Although the total budget amount is enormous in number, the total budget deficit is smaller compared to this year's budget deficit. While the budget passed this year is a deficit budget by MVR 12.6 billion, the deficit next year will be MVR 8 billion.
Tax revenue is expected to account for 73.3 percent of the MVR 32.1 billion in revenue expected next year, while grants are expected to account for 7.7 percent. Therefore, revenue without grants is expected to be about MVR 29.9 billion.
The main reason for the budget deficit reduction compared to the current year is the increase in some taxes starting next year. The GST rate hike from 6 to 8 percent from January next year is expected to generate an additional MVR 973.3 million next year. The TGST hike from 12 percent to 16 percent is expected to add MVR 2.7 billion.
Therefore, the tax change alone will add a total of MVR 3.7 billion to government revenue next year. The change will also increase the country's revenue growth expectations in the coming years, the Finance Ministry said.
Over MVR 40.6 billion of this year's budget is for various expenditures, with the remaining MVR 2.1 billion budgeted for debt repayment. The biggest expenditure in next year's budget would be recurrent expenditure. Recurrent expenditure accounts for 67 percent of the budgeted expenditure of MVR 40.6 billion. This figure is up 1.9 percent from this year, according to figures.
The next largest expenditure would be on economic and industrial development. While MVR 10.5 billion has been allocated for this purpose, the figure is MVR 1.4 billion less than the MVR 11.9 billion allocated for the sector this year.
Debt service and economic productivity
In the budget proposed for next year, MVR 5.5 billion has been allocated for debt service and repayment. This figure is MVR 500 million less than the MVR 6 billion allocated for this year. The next largest expenditure would be on the health sector. The sector has been allocated MVR 5 billion next year, half a billion more than this year.
When the Finance Ministry prepared its budget for next year, it is said to have paid great attention to planning the budget such that the rights of future generations are not restricted, as the burden of budget financing by borrowing money would fall on future generations. The minister said the most important step is to lower debt in proportion to productivity and maintain debt-financed expenditure at a level that will not increase the burden of repaying debt.

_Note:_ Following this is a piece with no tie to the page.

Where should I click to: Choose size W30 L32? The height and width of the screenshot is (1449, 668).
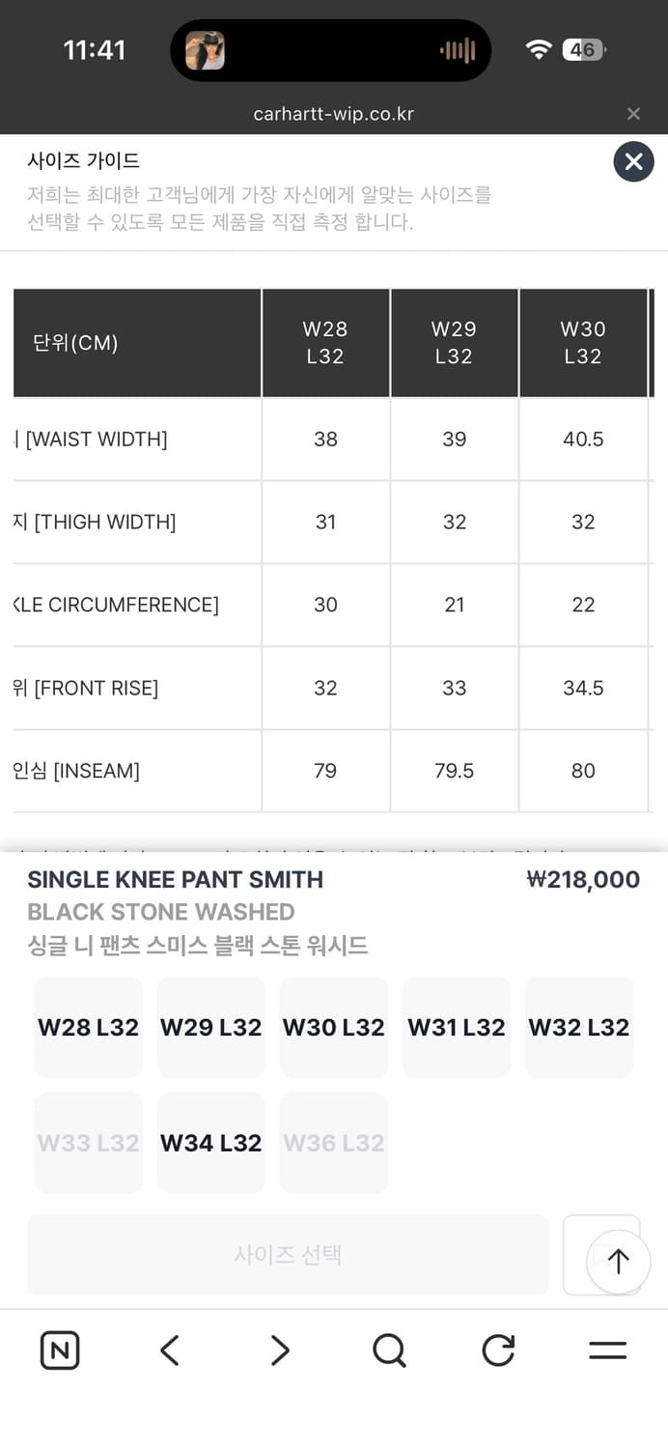point(334,1027)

Presenting the budget, Minister Ameer predicted that the economy would accelerate next year and productivity would grow by 7.6 percent. He estimated that the figure would remain at 7.1 percent over the next three years.
The budget forecasts inflation to rise to 5.4 percent next year due to rising commodity prices and tax increases. However, inflation is expected to remain at 2.1 percent in the medium term as global prices fall and tax changes stabilize.